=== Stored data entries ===
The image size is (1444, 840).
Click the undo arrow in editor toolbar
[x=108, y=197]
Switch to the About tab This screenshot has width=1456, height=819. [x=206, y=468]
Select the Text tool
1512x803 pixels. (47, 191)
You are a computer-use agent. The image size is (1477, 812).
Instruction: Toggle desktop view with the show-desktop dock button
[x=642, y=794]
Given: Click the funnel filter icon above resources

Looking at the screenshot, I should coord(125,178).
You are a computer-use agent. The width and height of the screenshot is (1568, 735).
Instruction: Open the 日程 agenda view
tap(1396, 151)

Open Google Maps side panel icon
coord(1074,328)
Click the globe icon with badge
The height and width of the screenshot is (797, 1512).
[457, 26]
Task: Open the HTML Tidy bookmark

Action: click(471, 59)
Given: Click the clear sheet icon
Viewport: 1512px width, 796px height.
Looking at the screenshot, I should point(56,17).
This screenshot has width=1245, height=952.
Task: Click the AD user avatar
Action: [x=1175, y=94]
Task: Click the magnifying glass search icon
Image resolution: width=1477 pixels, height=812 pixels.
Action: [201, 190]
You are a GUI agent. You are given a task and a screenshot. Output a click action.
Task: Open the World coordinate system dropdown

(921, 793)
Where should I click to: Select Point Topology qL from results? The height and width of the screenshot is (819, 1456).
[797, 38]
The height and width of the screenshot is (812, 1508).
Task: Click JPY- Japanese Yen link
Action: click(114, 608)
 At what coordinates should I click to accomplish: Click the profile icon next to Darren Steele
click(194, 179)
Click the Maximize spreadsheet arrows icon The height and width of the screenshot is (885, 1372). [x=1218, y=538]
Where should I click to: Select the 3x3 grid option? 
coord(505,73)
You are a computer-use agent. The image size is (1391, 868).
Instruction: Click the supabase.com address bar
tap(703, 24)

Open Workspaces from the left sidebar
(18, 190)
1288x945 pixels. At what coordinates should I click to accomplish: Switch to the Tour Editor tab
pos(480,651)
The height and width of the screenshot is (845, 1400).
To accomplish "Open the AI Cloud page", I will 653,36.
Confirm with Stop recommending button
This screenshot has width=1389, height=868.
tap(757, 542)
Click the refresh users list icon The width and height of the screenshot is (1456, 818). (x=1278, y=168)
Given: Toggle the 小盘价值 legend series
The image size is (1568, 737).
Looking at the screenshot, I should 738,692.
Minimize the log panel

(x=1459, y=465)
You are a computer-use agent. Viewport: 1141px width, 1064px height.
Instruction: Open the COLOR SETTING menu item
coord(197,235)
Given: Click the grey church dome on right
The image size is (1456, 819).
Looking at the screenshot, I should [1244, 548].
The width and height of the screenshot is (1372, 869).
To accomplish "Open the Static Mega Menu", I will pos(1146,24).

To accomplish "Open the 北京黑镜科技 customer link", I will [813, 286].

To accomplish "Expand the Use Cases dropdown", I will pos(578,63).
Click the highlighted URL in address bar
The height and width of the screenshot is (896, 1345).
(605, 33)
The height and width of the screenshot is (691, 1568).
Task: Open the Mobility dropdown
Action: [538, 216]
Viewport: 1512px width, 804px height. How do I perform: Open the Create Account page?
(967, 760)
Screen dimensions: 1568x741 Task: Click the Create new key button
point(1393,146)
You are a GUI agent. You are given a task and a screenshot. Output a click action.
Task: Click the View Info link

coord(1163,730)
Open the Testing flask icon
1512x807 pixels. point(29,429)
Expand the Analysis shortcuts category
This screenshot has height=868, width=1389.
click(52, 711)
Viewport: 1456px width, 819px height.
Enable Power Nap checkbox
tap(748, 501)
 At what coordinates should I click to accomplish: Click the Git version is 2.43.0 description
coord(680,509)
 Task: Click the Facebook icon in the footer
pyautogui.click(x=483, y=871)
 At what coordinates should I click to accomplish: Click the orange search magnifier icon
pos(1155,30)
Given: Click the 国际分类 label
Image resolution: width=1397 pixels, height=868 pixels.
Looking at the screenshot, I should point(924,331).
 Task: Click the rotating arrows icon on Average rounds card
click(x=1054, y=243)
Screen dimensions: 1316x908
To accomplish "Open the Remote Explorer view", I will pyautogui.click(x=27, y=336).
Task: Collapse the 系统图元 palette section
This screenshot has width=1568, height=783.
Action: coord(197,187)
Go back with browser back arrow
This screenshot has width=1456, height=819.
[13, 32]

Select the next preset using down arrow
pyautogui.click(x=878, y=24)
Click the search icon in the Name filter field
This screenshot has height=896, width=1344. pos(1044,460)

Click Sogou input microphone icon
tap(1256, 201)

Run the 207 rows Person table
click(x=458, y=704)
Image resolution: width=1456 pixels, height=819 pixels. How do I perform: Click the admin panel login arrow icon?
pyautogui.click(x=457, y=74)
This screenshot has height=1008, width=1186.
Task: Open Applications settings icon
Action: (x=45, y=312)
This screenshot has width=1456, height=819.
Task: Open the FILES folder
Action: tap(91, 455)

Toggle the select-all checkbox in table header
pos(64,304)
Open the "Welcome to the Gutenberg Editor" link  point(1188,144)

=== Exercise ===
Every line from the one that contains "Run the 207 rows Person table" down to and including the last line of the records above must be set down exactly, with nothing else.

=== Solution below ===
Run the 207 rows Person table
click(x=458, y=704)
Image resolution: width=1456 pixels, height=819 pixels. How do I perform: Click the admin panel login arrow icon?
pyautogui.click(x=457, y=74)
This screenshot has height=1008, width=1186.
Task: Open Applications settings icon
Action: (x=45, y=312)
This screenshot has width=1456, height=819.
Task: Open the FILES folder
Action: tap(91, 455)

Toggle the select-all checkbox in table header
pos(64,304)
Open the "Welcome to the Gutenberg Editor" link  point(1188,144)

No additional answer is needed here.